PHILIPSBURG:— St. Maarten is currently under Tropical Storm watch as TS Isaac approaches the island.
A press release from the Meteorological Department states that TS Isaac was located at Lat: 15.1 North and Log: 55.7 W about 530 miles ESE of St. Maarten.
Isaac Is Moving Faster Toward The West, Near 21 Mph (33 Km/H). This General Motion With Some Decrease In forwarding Speed Is Expected To Continue Through The Weekend.
On This Forecast Track, Isaac Is Expected To Move Across The Lesser Antilles And Into The Caribbean Sea On Thursday
Tropical Storm Force Winds Extend Outward Up To 175 Miles From The Center. The Estimated Minimum Central Pressure Is 1000 Mb…29.53 Inches.
Based on the above information, the expected impacts on St. Maarten are as follows:
Seas: Sea conditions will begin to deteriorate tonight with waves peaking near 8ft and will further deteriorate Thursday through Friday up to 10 feet or more. Some coastal flooding is possible as the surge will be accompanied by large waves. The necessary precaution should be taken to protect life and property along the coast.
Winds: Winds are expected to increase later this afternoon up 20kts (25mph) and from Thursday through Friday up to 35kts (40mph) with higher gusts.
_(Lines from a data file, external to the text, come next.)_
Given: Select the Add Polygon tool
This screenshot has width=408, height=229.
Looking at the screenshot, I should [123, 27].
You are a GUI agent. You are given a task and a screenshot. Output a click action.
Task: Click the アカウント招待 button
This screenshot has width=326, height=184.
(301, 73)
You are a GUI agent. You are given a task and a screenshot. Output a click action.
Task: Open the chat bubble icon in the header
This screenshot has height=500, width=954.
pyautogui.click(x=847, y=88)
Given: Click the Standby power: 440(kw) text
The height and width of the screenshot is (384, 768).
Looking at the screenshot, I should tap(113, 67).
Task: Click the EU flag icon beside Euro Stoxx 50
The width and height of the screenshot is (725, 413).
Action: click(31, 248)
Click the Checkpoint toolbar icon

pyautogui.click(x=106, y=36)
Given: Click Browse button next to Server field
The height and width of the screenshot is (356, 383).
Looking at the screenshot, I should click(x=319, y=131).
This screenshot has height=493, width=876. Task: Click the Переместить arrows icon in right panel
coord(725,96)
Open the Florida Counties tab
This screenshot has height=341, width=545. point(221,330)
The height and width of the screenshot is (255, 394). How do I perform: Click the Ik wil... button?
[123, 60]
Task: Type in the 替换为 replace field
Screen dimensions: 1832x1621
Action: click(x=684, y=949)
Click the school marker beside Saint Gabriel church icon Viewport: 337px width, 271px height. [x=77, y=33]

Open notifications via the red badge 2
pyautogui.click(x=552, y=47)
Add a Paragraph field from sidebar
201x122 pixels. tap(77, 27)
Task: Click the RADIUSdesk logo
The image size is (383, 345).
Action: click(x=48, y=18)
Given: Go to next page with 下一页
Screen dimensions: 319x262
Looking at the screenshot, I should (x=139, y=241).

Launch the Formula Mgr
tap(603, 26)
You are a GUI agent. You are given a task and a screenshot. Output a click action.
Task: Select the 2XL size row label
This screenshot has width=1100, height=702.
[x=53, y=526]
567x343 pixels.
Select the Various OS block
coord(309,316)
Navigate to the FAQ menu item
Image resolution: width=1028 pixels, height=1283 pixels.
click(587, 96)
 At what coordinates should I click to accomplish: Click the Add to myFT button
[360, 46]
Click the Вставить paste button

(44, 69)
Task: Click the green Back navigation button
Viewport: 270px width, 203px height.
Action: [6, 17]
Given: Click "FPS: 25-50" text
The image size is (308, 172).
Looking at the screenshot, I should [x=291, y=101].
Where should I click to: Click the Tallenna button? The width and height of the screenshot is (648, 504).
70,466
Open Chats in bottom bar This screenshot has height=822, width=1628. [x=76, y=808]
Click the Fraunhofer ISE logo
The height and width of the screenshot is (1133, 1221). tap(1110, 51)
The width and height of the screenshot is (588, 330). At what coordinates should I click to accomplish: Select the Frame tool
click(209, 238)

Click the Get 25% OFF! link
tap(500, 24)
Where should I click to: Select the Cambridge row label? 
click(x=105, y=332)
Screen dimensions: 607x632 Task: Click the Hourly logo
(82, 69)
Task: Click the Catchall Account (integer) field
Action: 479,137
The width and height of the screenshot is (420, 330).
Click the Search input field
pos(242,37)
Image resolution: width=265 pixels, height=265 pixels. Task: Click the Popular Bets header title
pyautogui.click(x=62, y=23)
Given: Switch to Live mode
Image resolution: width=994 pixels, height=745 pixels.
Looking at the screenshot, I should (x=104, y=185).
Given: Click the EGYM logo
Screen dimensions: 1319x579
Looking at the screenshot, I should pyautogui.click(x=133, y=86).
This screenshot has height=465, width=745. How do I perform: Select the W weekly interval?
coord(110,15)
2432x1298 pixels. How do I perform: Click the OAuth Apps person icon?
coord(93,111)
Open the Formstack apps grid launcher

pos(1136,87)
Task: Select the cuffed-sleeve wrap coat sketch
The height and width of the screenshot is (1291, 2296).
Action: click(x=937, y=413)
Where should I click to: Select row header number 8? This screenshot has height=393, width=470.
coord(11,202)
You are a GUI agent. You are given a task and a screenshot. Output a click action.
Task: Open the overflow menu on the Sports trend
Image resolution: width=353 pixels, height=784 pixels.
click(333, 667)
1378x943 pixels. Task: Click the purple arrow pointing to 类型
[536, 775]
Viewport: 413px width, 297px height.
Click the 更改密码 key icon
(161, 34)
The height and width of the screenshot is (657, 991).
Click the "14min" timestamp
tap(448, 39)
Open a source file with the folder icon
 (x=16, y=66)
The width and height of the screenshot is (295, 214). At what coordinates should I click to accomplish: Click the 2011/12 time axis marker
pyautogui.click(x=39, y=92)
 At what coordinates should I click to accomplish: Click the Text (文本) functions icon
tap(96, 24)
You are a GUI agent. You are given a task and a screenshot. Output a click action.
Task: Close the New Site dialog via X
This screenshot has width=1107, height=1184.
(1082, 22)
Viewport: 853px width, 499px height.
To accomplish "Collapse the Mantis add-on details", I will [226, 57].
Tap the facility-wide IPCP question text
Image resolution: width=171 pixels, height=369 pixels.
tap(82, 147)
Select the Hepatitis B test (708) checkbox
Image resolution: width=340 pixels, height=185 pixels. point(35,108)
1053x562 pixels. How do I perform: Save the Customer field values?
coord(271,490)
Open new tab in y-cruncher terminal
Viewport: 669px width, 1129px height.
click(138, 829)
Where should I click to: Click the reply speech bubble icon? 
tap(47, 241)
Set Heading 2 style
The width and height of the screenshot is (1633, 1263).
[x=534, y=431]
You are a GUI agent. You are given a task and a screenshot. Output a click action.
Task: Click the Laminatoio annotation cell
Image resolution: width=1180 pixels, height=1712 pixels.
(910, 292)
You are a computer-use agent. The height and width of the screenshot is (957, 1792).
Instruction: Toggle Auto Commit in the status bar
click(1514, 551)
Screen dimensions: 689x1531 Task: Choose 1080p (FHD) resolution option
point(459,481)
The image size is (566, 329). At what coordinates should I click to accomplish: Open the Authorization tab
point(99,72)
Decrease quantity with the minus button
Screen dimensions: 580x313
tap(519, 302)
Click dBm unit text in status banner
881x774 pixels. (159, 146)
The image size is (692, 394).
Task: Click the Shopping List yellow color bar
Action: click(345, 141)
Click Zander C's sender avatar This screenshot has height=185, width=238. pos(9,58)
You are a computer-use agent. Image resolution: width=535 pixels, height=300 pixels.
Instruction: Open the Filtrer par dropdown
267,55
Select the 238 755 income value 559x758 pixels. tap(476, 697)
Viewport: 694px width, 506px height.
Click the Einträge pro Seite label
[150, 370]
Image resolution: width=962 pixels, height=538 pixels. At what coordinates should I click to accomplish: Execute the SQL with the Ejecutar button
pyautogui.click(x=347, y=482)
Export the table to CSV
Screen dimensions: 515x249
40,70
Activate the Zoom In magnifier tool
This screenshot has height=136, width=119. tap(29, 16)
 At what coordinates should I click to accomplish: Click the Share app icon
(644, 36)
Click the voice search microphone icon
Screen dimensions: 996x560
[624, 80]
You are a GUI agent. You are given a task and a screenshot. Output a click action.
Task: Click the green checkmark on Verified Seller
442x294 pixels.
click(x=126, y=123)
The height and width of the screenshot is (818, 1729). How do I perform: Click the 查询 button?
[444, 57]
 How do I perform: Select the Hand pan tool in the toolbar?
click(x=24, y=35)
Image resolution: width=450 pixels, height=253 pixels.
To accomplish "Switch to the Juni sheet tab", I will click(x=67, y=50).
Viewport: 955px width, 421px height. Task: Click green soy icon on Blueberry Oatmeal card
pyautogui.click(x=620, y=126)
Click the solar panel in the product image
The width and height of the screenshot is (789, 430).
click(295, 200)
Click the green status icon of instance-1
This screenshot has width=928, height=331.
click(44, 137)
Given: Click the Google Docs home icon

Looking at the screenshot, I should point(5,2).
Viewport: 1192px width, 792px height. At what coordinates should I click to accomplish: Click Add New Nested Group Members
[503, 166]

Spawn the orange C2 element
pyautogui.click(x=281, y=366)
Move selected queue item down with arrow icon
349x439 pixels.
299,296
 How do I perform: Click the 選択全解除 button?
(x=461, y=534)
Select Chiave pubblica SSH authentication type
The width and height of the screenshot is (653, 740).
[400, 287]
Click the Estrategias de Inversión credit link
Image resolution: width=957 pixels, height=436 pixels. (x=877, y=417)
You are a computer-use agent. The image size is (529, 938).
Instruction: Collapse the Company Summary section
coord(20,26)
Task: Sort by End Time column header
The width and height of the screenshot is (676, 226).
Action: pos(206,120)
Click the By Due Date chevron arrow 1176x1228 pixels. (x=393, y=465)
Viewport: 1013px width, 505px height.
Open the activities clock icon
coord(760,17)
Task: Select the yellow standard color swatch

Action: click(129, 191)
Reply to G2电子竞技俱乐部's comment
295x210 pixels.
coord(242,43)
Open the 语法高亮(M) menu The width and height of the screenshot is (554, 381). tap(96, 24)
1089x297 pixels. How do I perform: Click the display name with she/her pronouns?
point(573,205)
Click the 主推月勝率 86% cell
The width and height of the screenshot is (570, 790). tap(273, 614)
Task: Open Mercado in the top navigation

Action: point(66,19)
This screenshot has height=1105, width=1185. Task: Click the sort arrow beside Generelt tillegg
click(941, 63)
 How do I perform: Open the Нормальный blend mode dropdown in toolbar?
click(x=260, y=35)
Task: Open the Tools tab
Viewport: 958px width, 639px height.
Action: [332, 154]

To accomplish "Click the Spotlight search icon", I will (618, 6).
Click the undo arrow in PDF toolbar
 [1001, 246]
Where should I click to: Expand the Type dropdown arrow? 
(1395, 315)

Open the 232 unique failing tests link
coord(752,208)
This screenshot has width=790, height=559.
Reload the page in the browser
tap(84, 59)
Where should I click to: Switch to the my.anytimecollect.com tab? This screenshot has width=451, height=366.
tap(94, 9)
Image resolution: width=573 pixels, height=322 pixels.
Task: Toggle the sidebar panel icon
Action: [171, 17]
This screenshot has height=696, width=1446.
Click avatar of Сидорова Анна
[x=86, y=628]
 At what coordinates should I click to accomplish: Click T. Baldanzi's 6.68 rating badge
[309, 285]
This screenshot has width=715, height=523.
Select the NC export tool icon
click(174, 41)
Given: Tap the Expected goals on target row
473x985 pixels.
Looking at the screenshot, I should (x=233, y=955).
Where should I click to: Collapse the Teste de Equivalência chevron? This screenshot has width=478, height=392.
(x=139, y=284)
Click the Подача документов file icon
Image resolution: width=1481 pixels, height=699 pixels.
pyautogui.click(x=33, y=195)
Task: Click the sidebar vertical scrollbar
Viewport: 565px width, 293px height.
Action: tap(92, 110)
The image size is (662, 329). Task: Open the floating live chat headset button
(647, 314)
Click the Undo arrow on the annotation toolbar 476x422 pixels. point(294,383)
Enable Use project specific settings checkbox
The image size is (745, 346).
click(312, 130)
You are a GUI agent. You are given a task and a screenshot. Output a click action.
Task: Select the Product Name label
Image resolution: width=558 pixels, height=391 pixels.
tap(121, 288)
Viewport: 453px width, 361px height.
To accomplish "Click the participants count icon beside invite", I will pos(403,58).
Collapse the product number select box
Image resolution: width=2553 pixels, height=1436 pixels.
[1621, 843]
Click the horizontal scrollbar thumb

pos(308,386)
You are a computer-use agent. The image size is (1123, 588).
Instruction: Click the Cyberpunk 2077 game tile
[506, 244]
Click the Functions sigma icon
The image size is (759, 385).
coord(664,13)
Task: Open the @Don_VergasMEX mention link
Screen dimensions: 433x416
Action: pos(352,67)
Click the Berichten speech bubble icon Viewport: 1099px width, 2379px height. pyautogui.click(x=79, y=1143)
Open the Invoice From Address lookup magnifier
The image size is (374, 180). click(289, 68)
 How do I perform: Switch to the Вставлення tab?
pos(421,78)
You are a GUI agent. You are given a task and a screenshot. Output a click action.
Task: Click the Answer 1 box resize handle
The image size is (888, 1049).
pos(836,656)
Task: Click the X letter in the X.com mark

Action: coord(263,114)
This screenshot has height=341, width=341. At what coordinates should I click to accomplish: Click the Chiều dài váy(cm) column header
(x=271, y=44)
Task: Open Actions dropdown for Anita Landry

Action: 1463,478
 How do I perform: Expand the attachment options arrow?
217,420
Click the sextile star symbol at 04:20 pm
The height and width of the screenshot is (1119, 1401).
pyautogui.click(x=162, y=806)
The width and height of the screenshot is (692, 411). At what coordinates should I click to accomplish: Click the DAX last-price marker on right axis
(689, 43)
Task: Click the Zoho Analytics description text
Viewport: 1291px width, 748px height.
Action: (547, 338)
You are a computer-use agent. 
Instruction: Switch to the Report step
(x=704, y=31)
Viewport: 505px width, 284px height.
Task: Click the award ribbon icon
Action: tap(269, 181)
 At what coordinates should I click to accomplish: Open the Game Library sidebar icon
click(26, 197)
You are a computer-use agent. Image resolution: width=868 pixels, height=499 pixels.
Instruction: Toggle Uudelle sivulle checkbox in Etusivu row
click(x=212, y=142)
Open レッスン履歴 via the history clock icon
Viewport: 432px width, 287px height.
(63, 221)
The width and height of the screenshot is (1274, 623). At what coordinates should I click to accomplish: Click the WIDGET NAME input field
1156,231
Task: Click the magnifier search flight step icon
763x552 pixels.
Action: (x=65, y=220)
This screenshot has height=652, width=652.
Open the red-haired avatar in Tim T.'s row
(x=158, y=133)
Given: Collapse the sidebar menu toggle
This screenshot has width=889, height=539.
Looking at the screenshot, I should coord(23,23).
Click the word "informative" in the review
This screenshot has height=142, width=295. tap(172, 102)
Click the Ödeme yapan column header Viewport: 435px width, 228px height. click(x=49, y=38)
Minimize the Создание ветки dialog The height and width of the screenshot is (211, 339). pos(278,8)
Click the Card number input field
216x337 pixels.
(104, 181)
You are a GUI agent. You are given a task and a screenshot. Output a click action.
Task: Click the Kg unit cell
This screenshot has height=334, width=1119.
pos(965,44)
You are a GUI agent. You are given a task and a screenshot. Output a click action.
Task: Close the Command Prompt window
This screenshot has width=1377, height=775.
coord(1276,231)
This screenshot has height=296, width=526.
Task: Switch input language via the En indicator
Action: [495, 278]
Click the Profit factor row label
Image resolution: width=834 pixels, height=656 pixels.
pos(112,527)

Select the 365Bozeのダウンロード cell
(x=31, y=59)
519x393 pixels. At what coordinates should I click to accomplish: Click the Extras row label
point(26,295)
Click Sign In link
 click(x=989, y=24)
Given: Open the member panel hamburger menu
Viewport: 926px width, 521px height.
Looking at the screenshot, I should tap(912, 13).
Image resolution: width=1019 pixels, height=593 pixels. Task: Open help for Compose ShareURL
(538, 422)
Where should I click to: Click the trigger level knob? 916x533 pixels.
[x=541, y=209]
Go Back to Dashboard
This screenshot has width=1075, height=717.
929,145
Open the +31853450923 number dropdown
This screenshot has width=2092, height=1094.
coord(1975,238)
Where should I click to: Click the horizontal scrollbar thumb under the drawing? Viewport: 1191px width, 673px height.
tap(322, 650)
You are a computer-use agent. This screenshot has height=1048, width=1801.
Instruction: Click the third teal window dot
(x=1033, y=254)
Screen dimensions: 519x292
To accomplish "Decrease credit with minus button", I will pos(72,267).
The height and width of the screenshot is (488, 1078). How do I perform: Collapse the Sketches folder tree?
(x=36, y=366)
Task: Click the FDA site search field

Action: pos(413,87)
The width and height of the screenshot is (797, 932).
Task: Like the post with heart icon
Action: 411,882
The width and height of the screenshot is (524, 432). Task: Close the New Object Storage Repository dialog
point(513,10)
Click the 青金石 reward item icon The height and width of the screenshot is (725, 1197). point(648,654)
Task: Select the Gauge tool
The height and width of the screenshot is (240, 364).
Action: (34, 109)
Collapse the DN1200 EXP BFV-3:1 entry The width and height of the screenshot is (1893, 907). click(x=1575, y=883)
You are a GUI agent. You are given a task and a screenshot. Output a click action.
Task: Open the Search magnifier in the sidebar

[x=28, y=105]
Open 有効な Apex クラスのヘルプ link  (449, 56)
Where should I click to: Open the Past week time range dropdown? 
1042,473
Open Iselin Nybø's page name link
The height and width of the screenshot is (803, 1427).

Winds that may make using an umbrella difficult and cause twigs to break off trees lose light object could be blown away.
Rainfall: Rainfall accumulation of less than 2 inches is expected over St. Maarten in association with Isaac. Occasional showers are expected for the rest of today as an outer band from the system moves across the island chain. Isolated showers and possible thunderstorms can be expected over our local area Thursday and Friday as Isaac makes its way into the Caribbean Sea. Some of these showers may be heavy and may cause minor flooding in areas prone to flooding.
A Tropical Storm Watch means that tropical storm conditions are possible within the watch area, in this case within 24 hours.
Because Isaac is a weak system there is a certain degree of uncertainty with the forecast. It is likely that as the system draws closer to the islands the track and intensity may change. Therefore it is important to keep updated and alert.